Tabii kesinlikle hissediliyordu… 17 Aralık 2013 öncesinde de yargıda FETÖ yapılanması ciddi şekilde hissediliyordu. 2010 referandumundan sonra HSYK'yı ele geçirdikten sonra özel yetkili Mahkeme başkan ve üyelerini, Başsavcı ve Başsavcı Vekillerini tamamen cemaat (o zamanki adı) üyeleriyle doldurmuşlardır. Bunlar sürekli irtibat halinde olur, birlikte oturup kalkarlar ve cemaate mensup olmayan şahıslarla asla içten bir samimiyet kurmazlardı. 2012 yılından itibaren hükümet aleyhine de konuşmaya başlamışlardır. Hatta Zekeriya Öz kılıçlar çekildi, kılıç kan görmeden kınına girmemeli şeklinde pervasızca konuşuyordu.

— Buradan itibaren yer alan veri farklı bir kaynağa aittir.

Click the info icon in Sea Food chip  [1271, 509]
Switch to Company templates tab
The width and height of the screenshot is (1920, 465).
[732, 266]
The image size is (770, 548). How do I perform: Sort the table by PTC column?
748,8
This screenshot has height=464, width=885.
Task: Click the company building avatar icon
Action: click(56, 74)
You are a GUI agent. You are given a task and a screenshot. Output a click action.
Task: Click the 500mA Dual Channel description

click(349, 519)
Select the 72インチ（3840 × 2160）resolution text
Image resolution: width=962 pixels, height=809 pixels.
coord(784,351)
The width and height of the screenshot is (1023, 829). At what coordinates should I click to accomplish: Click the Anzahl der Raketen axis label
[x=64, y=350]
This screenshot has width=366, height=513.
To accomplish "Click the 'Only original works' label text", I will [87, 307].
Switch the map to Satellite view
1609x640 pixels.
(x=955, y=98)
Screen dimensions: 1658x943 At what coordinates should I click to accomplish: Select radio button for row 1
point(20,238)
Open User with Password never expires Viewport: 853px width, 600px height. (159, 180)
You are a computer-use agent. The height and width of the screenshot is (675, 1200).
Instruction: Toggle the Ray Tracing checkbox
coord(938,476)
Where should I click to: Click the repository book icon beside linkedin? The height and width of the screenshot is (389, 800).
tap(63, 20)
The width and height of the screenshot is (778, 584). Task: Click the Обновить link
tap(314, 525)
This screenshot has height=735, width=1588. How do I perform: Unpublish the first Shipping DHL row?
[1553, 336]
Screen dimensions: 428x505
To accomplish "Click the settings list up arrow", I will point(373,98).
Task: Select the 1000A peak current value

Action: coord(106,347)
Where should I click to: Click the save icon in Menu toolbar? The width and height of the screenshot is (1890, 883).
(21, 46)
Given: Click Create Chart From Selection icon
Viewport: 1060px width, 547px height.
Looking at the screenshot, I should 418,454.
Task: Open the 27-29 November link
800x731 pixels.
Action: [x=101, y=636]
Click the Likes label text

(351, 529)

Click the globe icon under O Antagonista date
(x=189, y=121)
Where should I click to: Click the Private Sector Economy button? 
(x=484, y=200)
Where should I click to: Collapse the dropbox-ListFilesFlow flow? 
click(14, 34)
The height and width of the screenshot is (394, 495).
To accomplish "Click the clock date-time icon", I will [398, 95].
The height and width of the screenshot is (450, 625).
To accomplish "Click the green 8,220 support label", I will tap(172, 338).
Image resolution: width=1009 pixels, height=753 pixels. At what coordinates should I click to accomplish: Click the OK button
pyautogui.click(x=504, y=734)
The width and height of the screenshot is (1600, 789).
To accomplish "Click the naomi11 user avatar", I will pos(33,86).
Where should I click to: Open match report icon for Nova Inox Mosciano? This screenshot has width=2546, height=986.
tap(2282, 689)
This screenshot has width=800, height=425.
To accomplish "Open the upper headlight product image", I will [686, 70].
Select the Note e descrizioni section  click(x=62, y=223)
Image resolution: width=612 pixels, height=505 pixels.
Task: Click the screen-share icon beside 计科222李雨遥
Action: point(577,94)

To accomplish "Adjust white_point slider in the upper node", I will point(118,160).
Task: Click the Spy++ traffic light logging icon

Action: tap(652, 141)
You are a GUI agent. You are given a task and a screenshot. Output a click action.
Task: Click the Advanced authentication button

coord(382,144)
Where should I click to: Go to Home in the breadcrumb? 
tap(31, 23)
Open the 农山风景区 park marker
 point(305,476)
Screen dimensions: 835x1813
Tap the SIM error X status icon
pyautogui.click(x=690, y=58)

HEDEF TÜRKİYE'Yİ BAŞSIZ BIRAKARAK KAOSA VE İÇ SAVAŞA SÜRÜKLEMEYE YÖNELİKTİ 

PEKİ BU ÖRGÜTÜN GERÇEK ASIL AMACI NEYDİ SİZCE?

2013 de Recep Tayyip Erdoğan dik durmasaydı Türkiye bölünmeye, iç savaşa, belki de işgale uğrardı. Bu bir abartı değil, gerçek buydu. FETÖ'nün amacı iktidarı ele geçirmek değildi, bunların arkasındaki güçlerin gerçek amacı Türkiye Cumhuriyeti Devletini yıkmaktı. 17-25 Aralık olayları yargı ve emniyet içindeki fetö cuntasının bürokratik ve yargısal kurgularla seçilmiş hükümeti devirmeye ve Türkiye'yi başsız bırakarak kaosa ve iç savaşa sürüklemeye yönelik olaylardı. Soruşturma dosyaları kesinlikle hukuki bir süreç ve hukuki gerekçelere dayanmıyordu. Tamamen kurgulanmış, hatta 2 yıl boyunca kurgulanmış işlerdir.

ÖRGÜTE MEYDAN OKUYAN BİR CUMHURİYET SAVCISI OLARAK ÜNE KAVUŞTUNUZ BUNUN SİZE BİR FAYDASI OLDU MU?

(Tebessüm ederek yanıt veriyor…) Zarardan başka hiçbir faydası olmadı. 2 kez  Kartal’a İstanbul Anadolu Adliyesi’ne sürüldüm. 1 kez de Edirne’ye sürüldüm… Haaa unutmadan söyleyeyim. Bir faydası oldu tabi ki… Cumhurbaşkanımız sayın Recep Tayyip Erdoğan benim gibi bir savcının olduğunu öğrendi… 17-25 Aralık sürecinde ben ve benim gibi düşünen yargı mensupları FETÖ cuntasının darbe yapmaya kalkıştığını gördü. Bu defa da ben durumdan vazife çıkardım, Devleti ve demokrasiyi savunmak için her şeyi göze alarak hem adalet.org isimli hukukçuların sitesine bu darbeye karşı çıkalım diye yazdım hem de alışılmadık ve teamüllere aykırı olduğu halde televizyona çıkıp konuştum. Cuntanın Devletimizi, demokrasimizi ve seçilmiş hükümeti yıkmaya yöneldiğini gördüğüm için karşı çıktım. Onların bu yaptıkları beni doğru bildiğim yoldan çeviremedi.  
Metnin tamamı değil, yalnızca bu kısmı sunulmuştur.